Home AffairesLe PDG israélien de la technologie, Shlomo Kramer, appelle les États-Unis à limiter les droits du premier amendement

Le PDG israélien de la technologie, Shlomo Kramer, appelle les États-Unis à limiter les droits du premier amendement

by Amélie Bernard

La liberté d’expression pourrait devoir être restreinte pour protéger les démocraties face aux menaces posées par l’intelligence artificielle, a affirmé lundi Shlomo Kramer, cofondateur de Cato Networks. L’entrepreneur israélien estime que les gouvernements doivent prendre le contrôle des plateformes en ligne pour contrer la désinformation et préserver la stabilité.

Lors de l’émission « Money Movers » de CNBC, l’animateur Sara Eisen a interrogé Kramer sur l’impact de la cyberguerre alimentée par l’IA sur la géopolitique. Kramer a souligné que l’IA révolutionnait déjà le paysage de la cyberguerre, affectant les infrastructures critiques et le tissu social et politique. Il a mis en avant le fait que cette évolution offrait un avantage aux régimes autoritaires par rapport aux pays démocratiques.

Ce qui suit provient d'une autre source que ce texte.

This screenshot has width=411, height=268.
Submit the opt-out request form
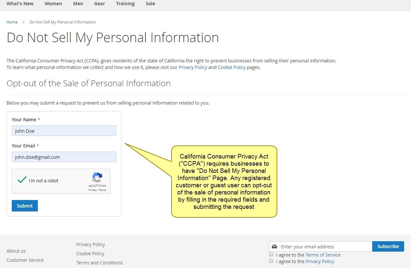coord(24,206)
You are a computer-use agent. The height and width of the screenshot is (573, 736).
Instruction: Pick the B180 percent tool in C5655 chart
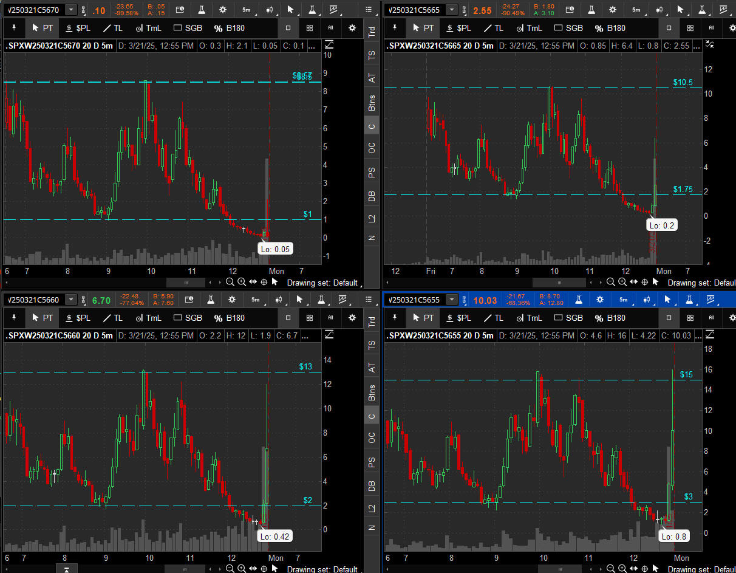[609, 318]
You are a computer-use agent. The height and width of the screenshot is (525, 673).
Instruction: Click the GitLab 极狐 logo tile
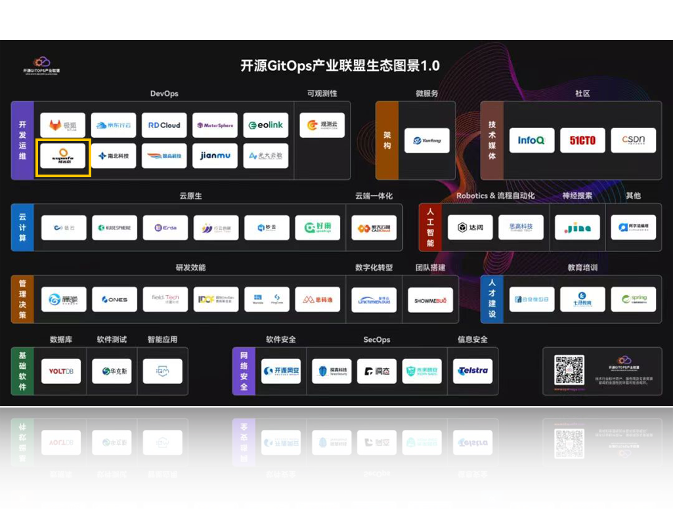63,125

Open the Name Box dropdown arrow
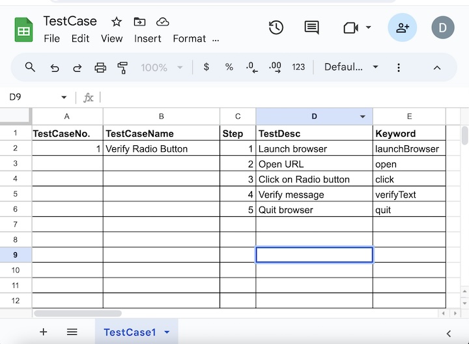tap(64, 98)
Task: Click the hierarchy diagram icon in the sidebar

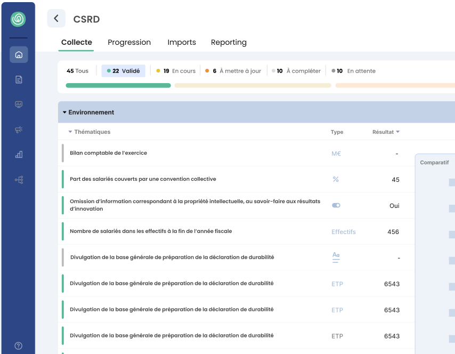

« Vous constatez une polarisation dans les pays qui autorisent et protègent le premier amendement, ce qui est formidable. Et je sais que c’est difficile à entendre, mais il est temps de limiter le premier amendement afin de le protéger », a déclaré Kramer, suscitant une vive réaction sur les réseaux sociaux. Il a précisé qu’il préconisait un contrôle gouvernemental des médias sociaux, avec une évaluation de l’authenticité des utilisateurs et une régulation de leurs propos.

« Le gouvernement devrait le faire, oui », a-t-il affirmé, ajoutant que des programmes de cyberdéfense plus sophistiqués étaient nécessaires, en particulier face à un déséquilibre actuel où les attaques sont 100 fois plus nombreuses que les défenses.

Kramer a souligné que la technologie évolue plus rapidement que la capacité des systèmes politiques à s’adapter, et qu’il est donc nécessaire d’utiliser la technologie pour stabiliser ces systèmes, même si cela implique des mesures impopulaires.

Il a mis en garde contre le fait que la Chine, en contrôlant étroitement le discours en ligne, bénéficie d’un avantage sur les États-Unis, où la liberté d’expression est largement préservée. « Si la Chine a un discours unique qui protège sa stabilité intérieure et que les États-Unis autorisent plusieurs récits, cela leur donne un avantage injuste qui, à long terme, va coûter la stabilité de la nation », a-t-il expliqué.

L’intervention de Kramer a provoqué une levée de boucliers parmi les défenseurs de la liberté d’expression. Andrew Gruel, un commentateur conservateur, a dénoncé sur X (anciennement Twitter) une pente glissante vers des mesures répressives. D’autres ont qualifié les propos de Kramer de « charabia communiste ».

Cette discussion intervient dans un contexte de tensions géopolitiques, notamment avec la rencontre lundi entre le Premier ministre israélien Benjamin Netanyahu et l’ancien président américain Donald Trump à Mar-a-Lago. Elle fait également suite à des avertissements récents d’officiels israéliens concernant l’imminence d’une première guerre cybernétique mondiale.